Welches Ziel streben Sie als CEO in diesem Jahr an?

Die ABS hat keinen CEO, wir sind zu viert in der Geschäftsleitung. Unser Ziel ist, Pionierin für konsequent sozial-ökologisches Banking zu bleiben, uns weiterhin am Gemeinwohl auszurichten und Zeichen für nachhaltiges Banking zu setzen.

Die Alternative Bank Schweiz:
  • Gründungsjahr: 1990
  • Bilanzsumme in Millionen Franken: CHF 2373 (30.6.2023)
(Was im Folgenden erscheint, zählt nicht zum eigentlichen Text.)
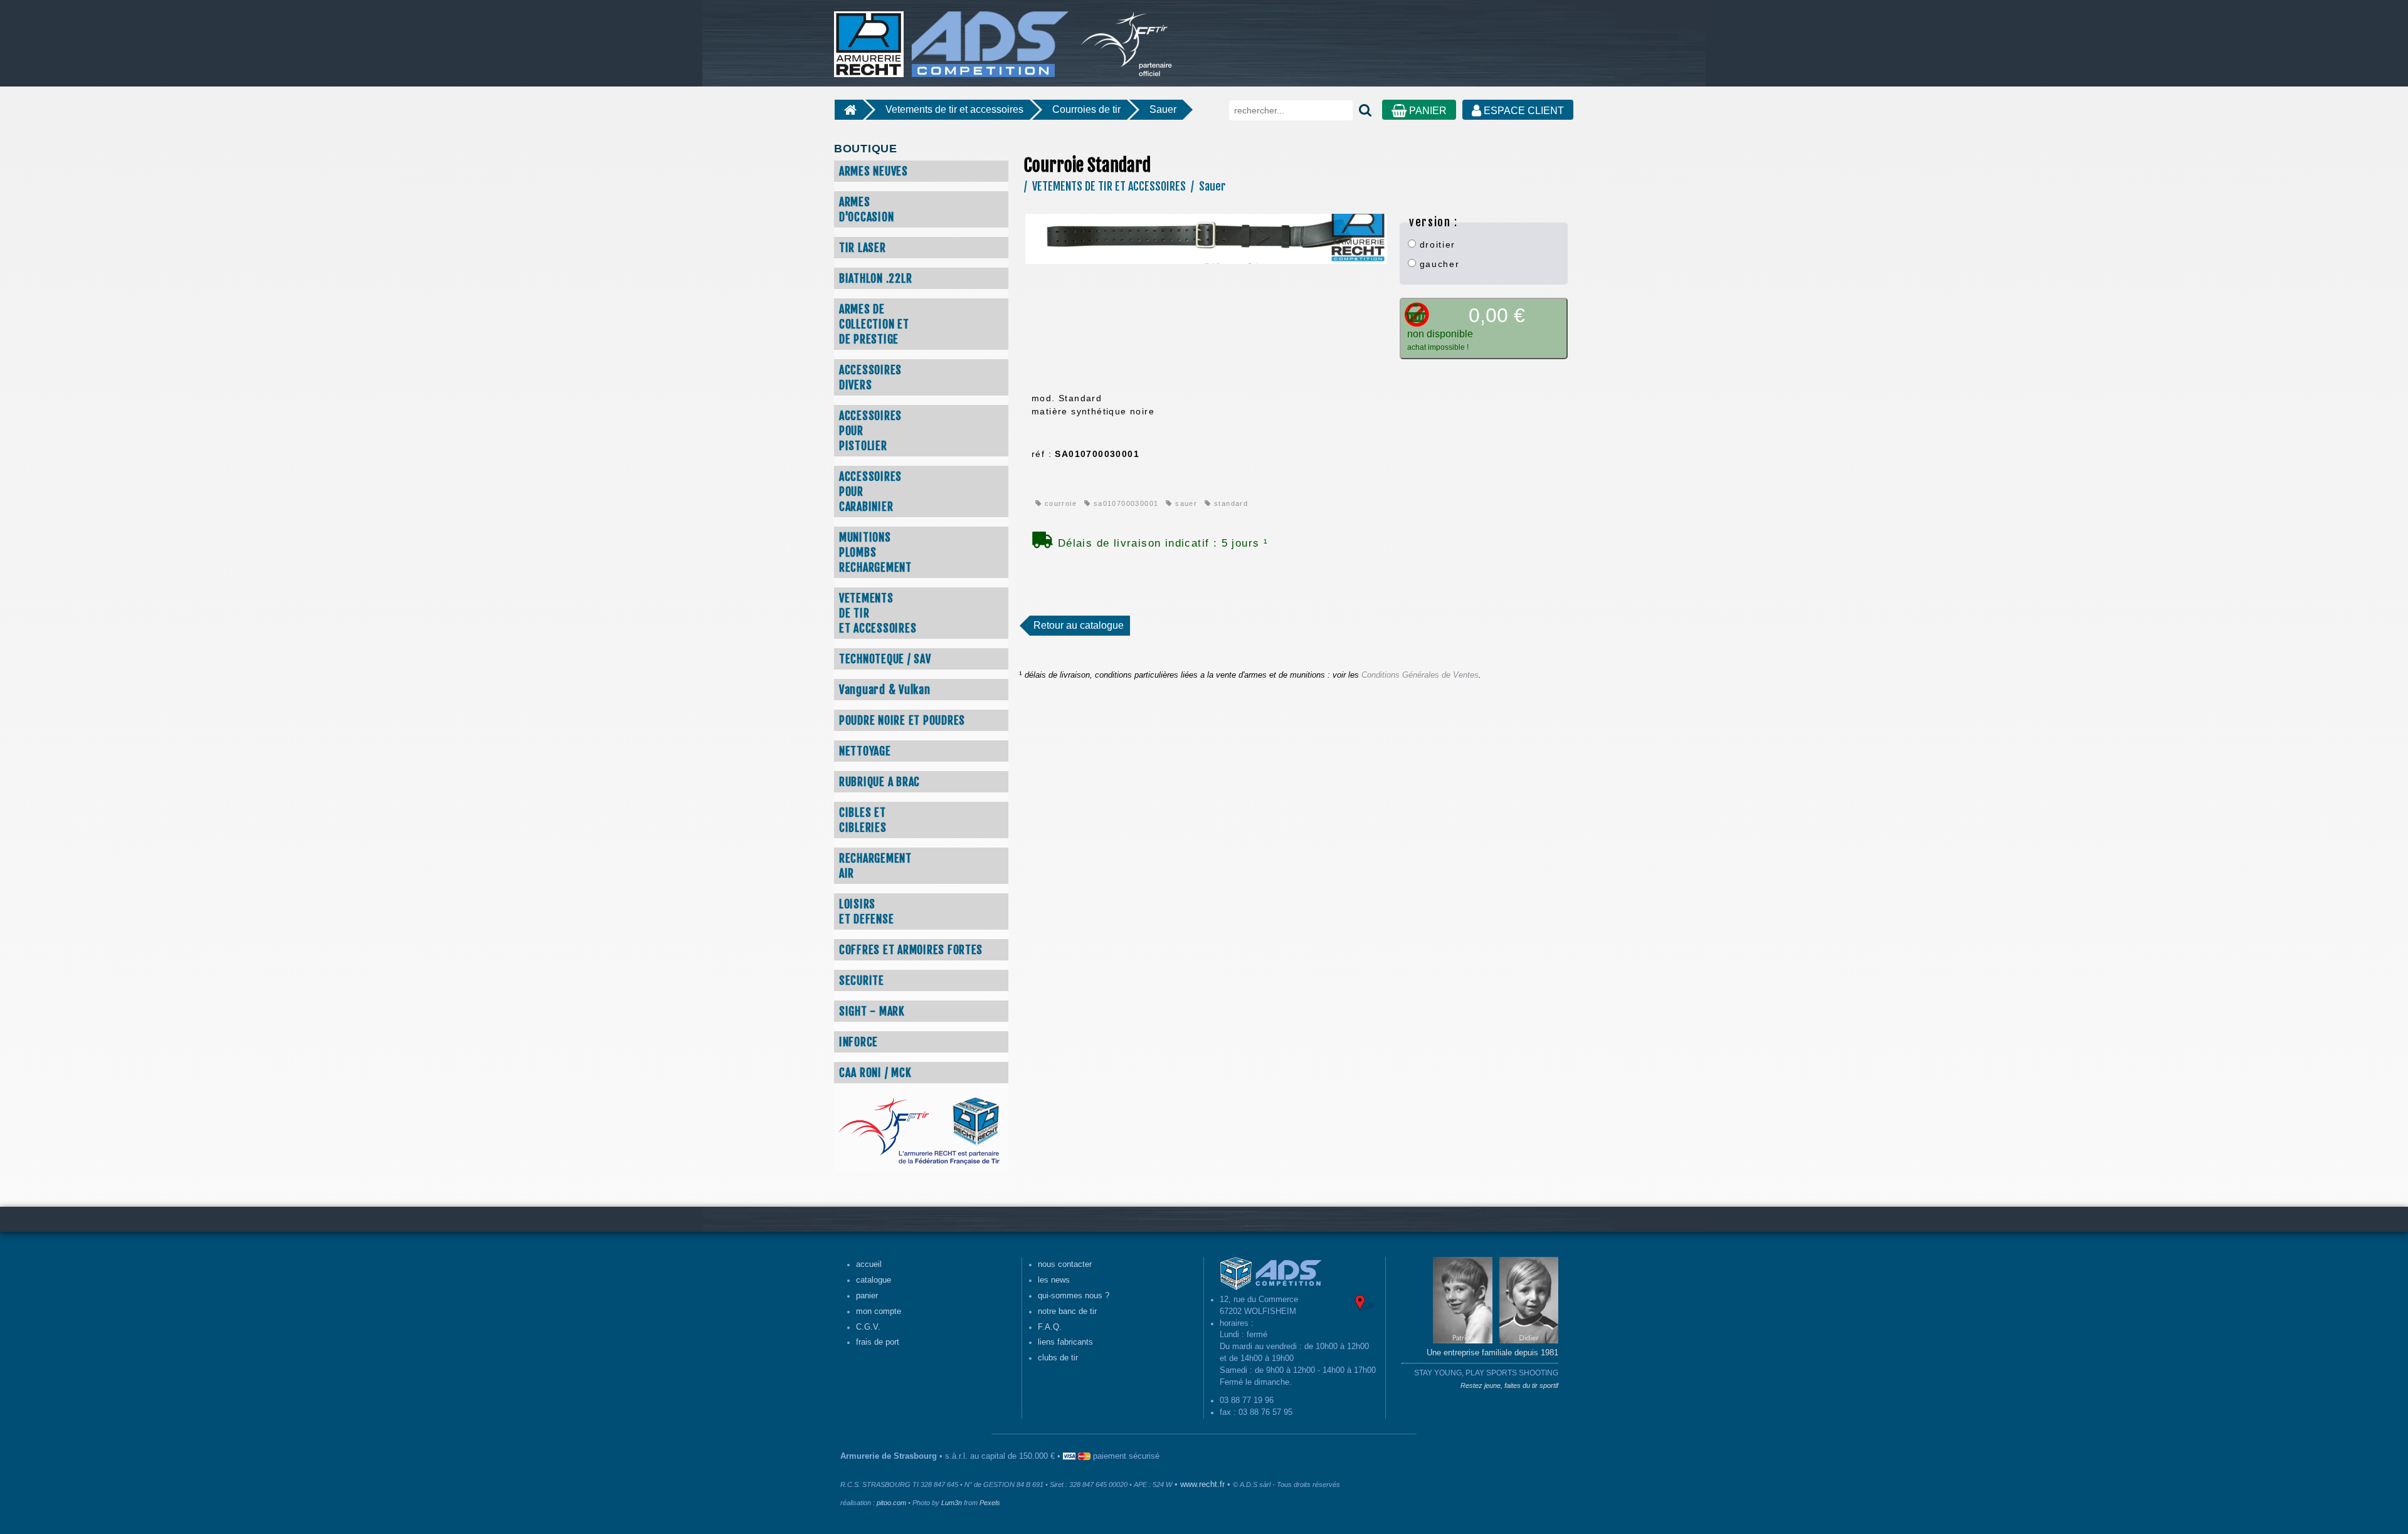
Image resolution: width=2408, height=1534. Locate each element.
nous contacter (1065, 1264)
  • Kunden und Kundinnen: rund 44'000
  • Verbreitungsgebiet: Ganze Schweiz
  • Aktiengesellschaft
  • Was ist an Ihrer Bank im Vergleich zu anderen Banken speziell? «Wir sind ökologisch, sozial und transparent – wir bieten alle üblichen Bankdienstleistungen orientieren uns konsequent mit allem, was wir tun, an der Nachhaltigkeit.»
Zur Person Rico Travella
  • Seit wann sind Sie CEO Ihrer Bank? «Die ABS hat keinen CEO. Seit 07/2022 bin ich eine von vier Personen in der Geschäftsleitung.»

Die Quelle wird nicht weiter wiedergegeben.